About this exercise: Reproduce every entry in the listing without alteration.

★ ★ ★ ★ ★ ★ ★

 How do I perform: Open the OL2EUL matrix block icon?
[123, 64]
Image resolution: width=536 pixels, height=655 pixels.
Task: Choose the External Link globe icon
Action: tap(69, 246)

★ ★ ★ ★ ★ ★ ★

Exercise output:
 How do I perform: Open the OL2EUL matrix block icon?
[123, 64]
Image resolution: width=536 pixels, height=655 pixels.
Task: Choose the External Link globe icon
Action: tap(69, 246)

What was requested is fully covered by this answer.